In the following, we will view classification as the task of assigning an object to a class selected from a predefined set of distinct classes \(y \in \mathcal {Y}\) according to a set of measurements \(\mathbf {x}\in \mathcal {X} \subseteq \mathbb {R}^{n}\)
$$\begin{aligned} c:\mathcal {X} \longrightarrow \mathcal {Y}. \end{aligned}$$
(1)
We restrict ourselves to binary classification tasks (\(|\mathcal {Y}|=2\)). The original classification function c is typically unknown. It has to be reconstructed in a data-driven learning procedure
$$\begin{aligned} l: \mathcal {C} \times \mathcal {T} \rightarrow c_{\mathcal {T}} \in \mathcal {C}. \end{aligned}$$
(2)
Here, \(\mathcal {C}\) denotes an a priori chosen concept class and \(\mathcal {T}=\{(\mathbf {x}_{i}, y_{i})\}_{i=1}^{|\mathcal {T}|}\) a set of labeled training examples. Subscript \(_{\mathcal {T}}\) will be omitted for simplicity. In the classical supervised scheme, it is assumed that the training set \(\mathcal {T}\) comprises only samples related to the current classification task \(\forall i : y_{i} \in \mathcal {Y}\). This assumption can be restrictive as data collections might also consist of additional samples of other related classes. In the following, we assume our original classification task to be embedded in a larger context comprising additional and distinct classes \(\mathcal {Y}' \supset \mathcal {Y}\) as they are collected in multi-class classification tasks.
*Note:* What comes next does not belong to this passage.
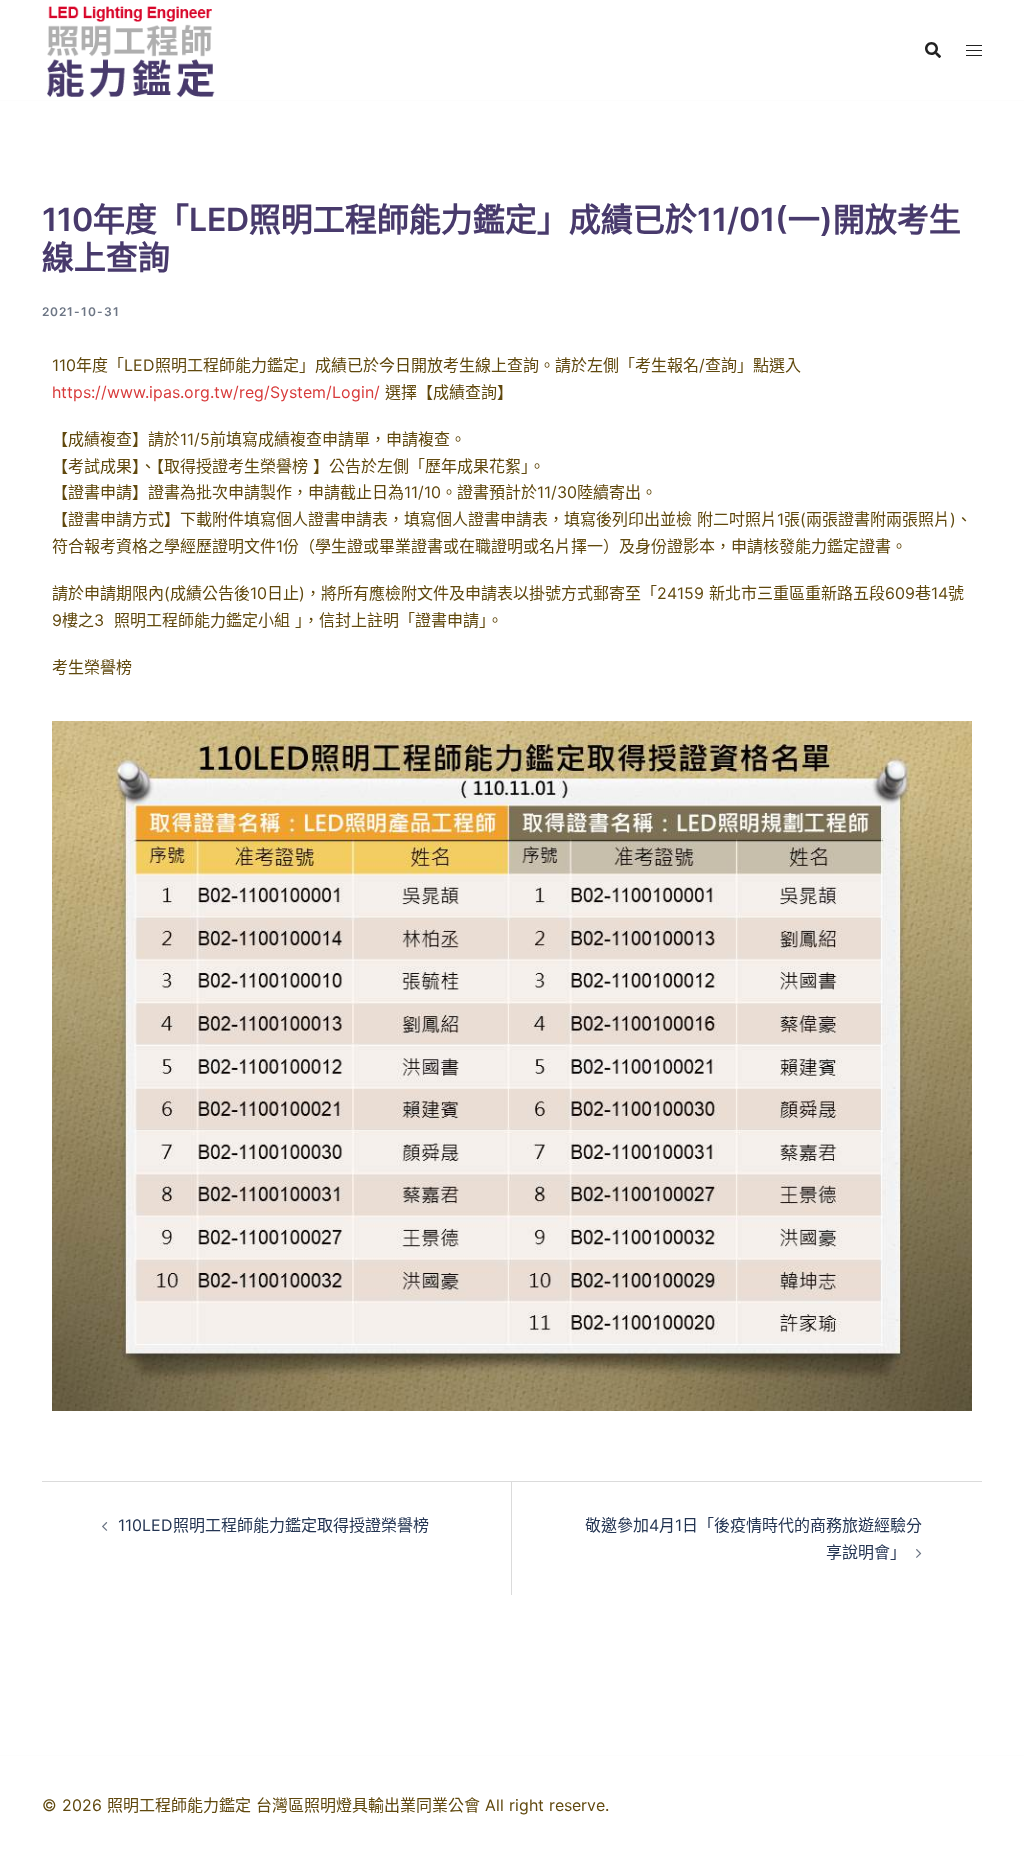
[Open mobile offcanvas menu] (974, 50)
Samples \((\mathbf {x},y)\in \mathcal {T}\) can be representative for each of these classes \(y \in \mathcal {Y}'\). The training algorithm will be allowed to utilize all samples in \(\mathcal {T}\). If a subprocess requires only a subset of two classes a and b this will be denoted as
$$\begin{aligned} \mathcal {T}_{ab} = \bigl \{(\mathbf {x},\mathbb {I}_{\left[ y=b\right] }) \mid (\mathbf {x},y)\in \mathcal {T}, y\in \{a,b\} \bigr \}. \end{aligned}$$
(3)
In this case, the original class labels \(\left\{ a,b\right\} \) are replaced by labels \(\left\{ 0,1\right\} \) for simplicity.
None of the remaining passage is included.